The Summer Budget gave us a nasty surprise which was totally unexpected, as all surprises are I suppose, and which will affect the majority of OMBs. I am of course referring to the change to the taxation of dividends.
The announcement was clearly at odds with the current ‘we support entrepreneurs’ sound bites from the Chancellor and others.
There are a number of actions which can be considered in advance of the change.
As always care is needed with any dividend planning as each and every case will be different.
The new rules will impose new rates of tax for dividend income when that income exceeds the ‘Dividend Allowance’ of £5,000. The new rates will be: 7.5%, 32.5% and 38.1% for dividend income falling within the basic, higher and upper rate bands respectively. The existing regime, with a tax credit which satisfies the basic rate liability on a dividend, will be abolished.
Dividend income is always taxed as the ‘top slice’ of taxable income.

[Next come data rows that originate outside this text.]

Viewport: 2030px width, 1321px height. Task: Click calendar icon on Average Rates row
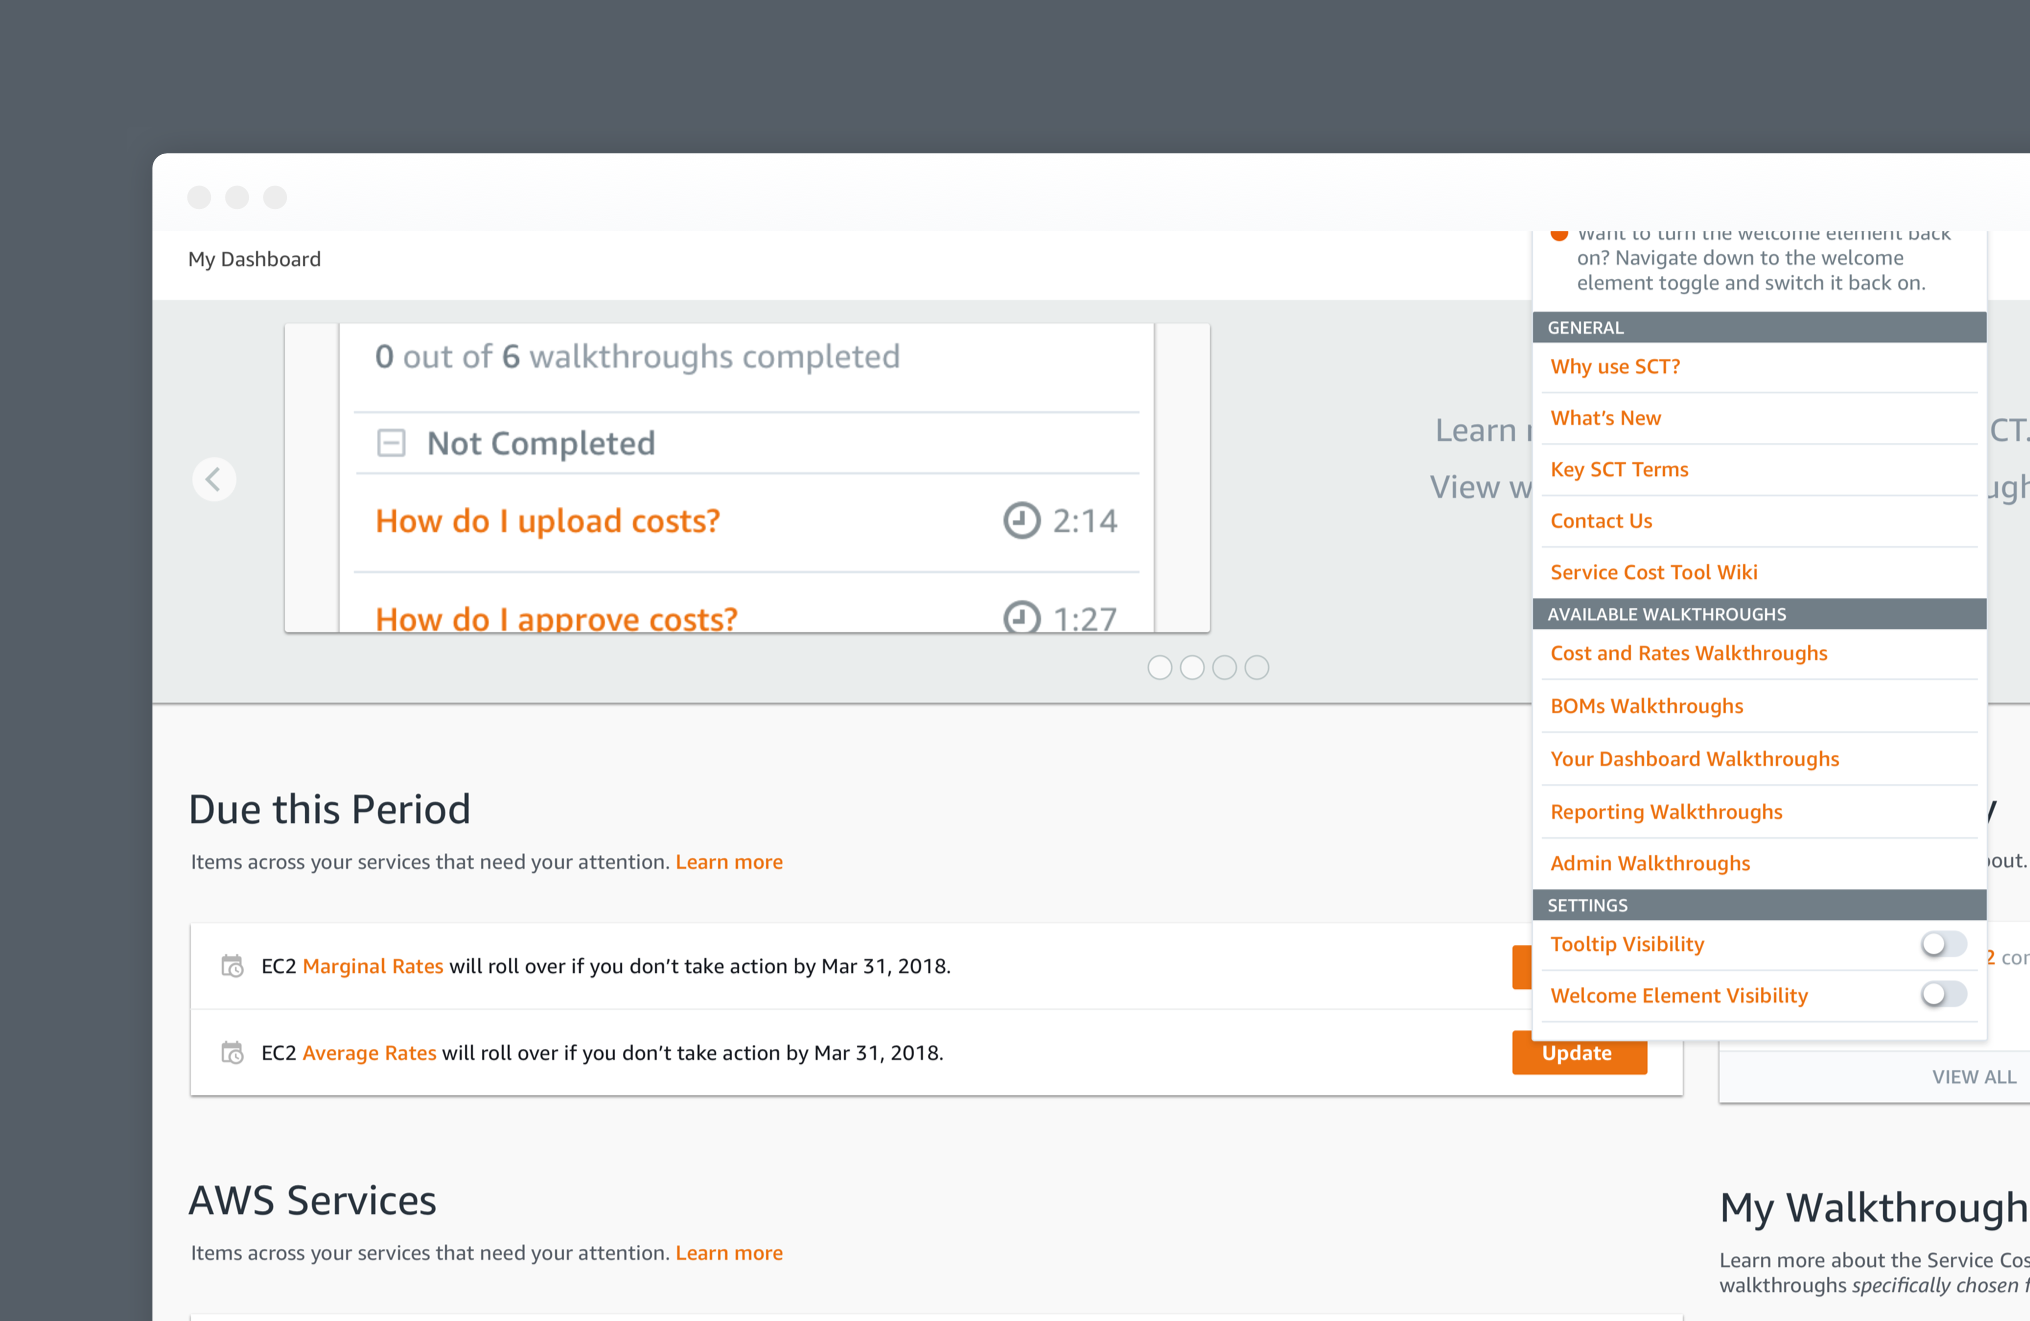click(x=232, y=1053)

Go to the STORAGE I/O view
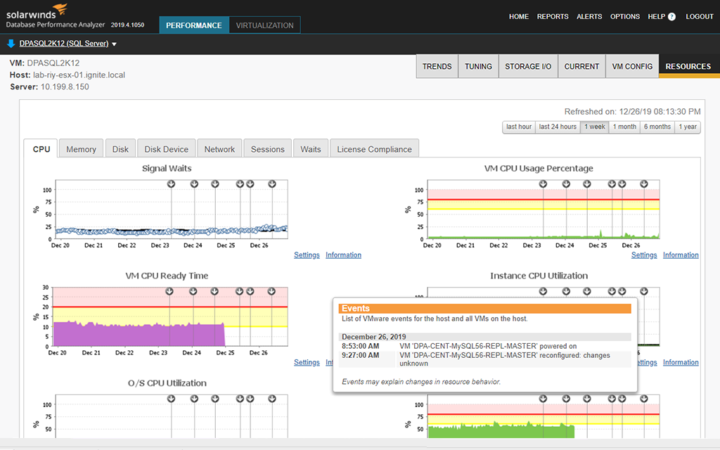point(528,67)
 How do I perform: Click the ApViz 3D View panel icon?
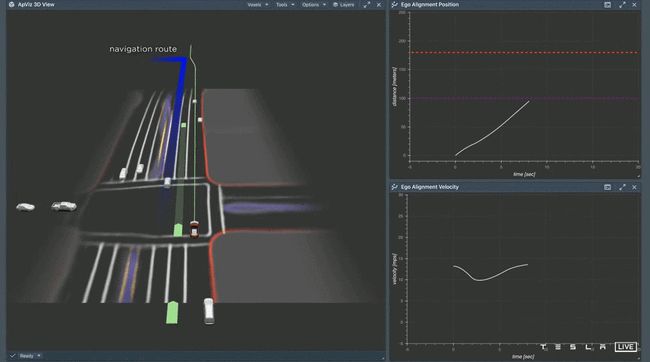point(11,5)
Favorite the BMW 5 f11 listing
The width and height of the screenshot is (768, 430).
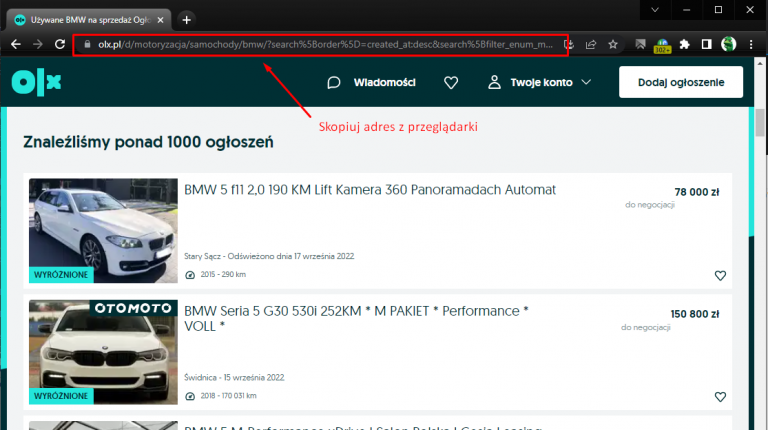click(720, 276)
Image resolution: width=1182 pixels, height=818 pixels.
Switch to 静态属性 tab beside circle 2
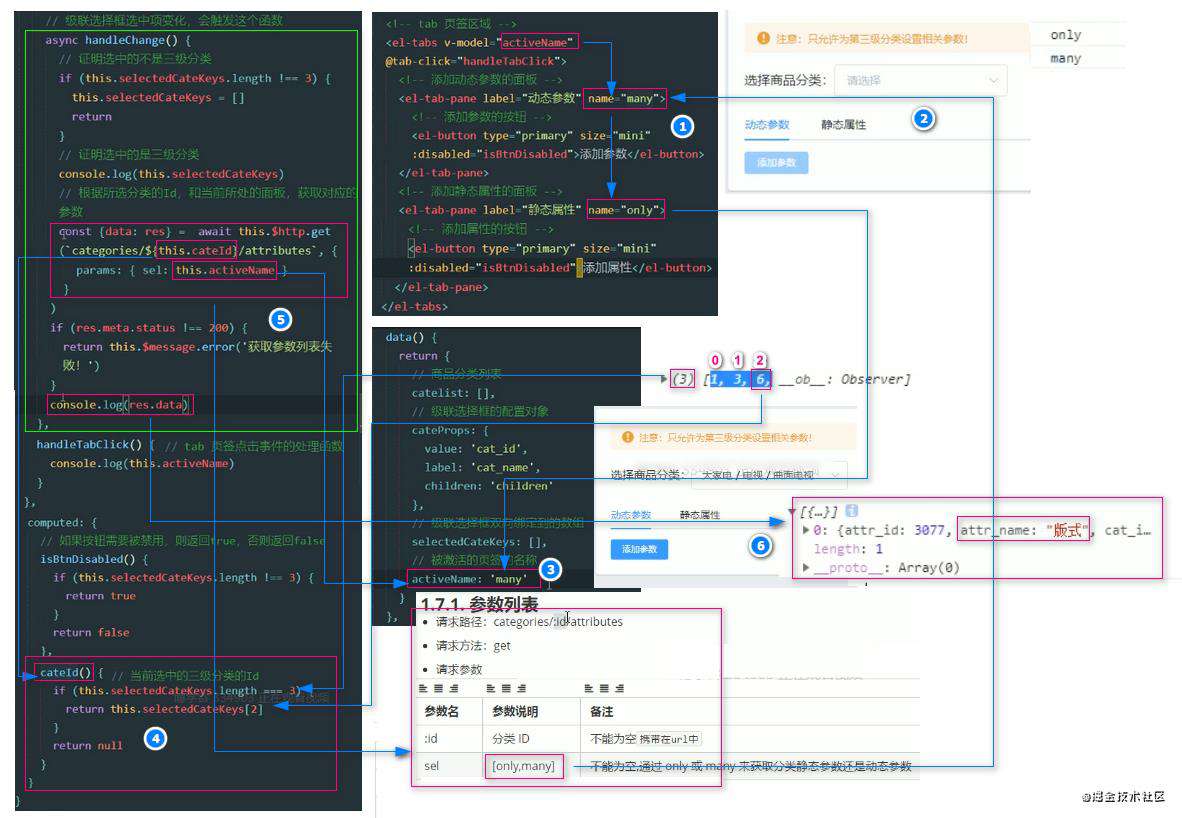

Unfortunately the rules are complex in that the dividend allowance is not simply deducted from the dividend with the net amount then subject to tax. Rather the allowance is treated as a zero rate band for dividends. This is especially telling when the dividend is potentially exposed to higher rates of tax.
The change is apparently aimed at reducing the advantage of taking dividends rather than salary from a company for those who are able to influence such decisions – e.g. entrepreneurs and those with OMBs.
In the future it is perhaps to be expected that the dividend rates will be increased to eliminate the benefits of dividend over salary completely. This has to be set against the position for savers who in many cases may rely on a dividend stream from a portfolio of investments.
Potential impact of changes
As an example the tax increase under the new rules is just under £2,500 for a business owner with a salary of £12,000 and dividend of £50,000 – a not insignificant sum.
Points to note
- For all shareholders with a dividend materially in excess of £5,000 per annum there will be an increase in personal tax liabilities.
- Some limited planning is available and will consist of the following:
- Making sure that the £5,000 dividend allowance is used in full; and
- Dividend payments could be advanced and credited to loan accounts (to ease company cashflow). This will result in a lower rate of tax but an amount which would be paid earlier – a due date of 31 January 2017 for 2015/16 balancing payments.
- A redistribution of shares between family members is worthwhile if it is possible to access further tranches of the £5,000 dividend allowance.
Points to consider
In order to decide what actions may be appropriate before April the following points should be considered by all business owners:
- The level of the company’s distributable profits paying attention to the likely outturn for the current financial year – i.e. make sure that contingencies and corporation tax liabilities are taken in to account if profits fluctuate and there is no material balance of undistributed profits brought forward. I have seen many situations where dividends have been ‘overcooked’ such that overdrawn loan account have to be created at the company’s year-end;
- The level of available cash in the company;
- The current shareholding structure paying heed to the ‘problems’ associated with dividend waivers;
- The level of taxable income for current or prospective shareholders remembering that the personal allowance is lost on a scaled basis when taxable income exceeds £100,000; and
- Whether there are any ‘better’ ways of extracting profits such as pension contributions for business owners approaching 55.
The new rules are unwelcome and may herald the slow death of the dividend v salary discussions sildenafilo teva peru which take place in all OMBs.
In anticipation of the changes there are certain actions which can be taken in the next six months which might save business owners some material amounts of tax if they have a profitable business with ample reserves.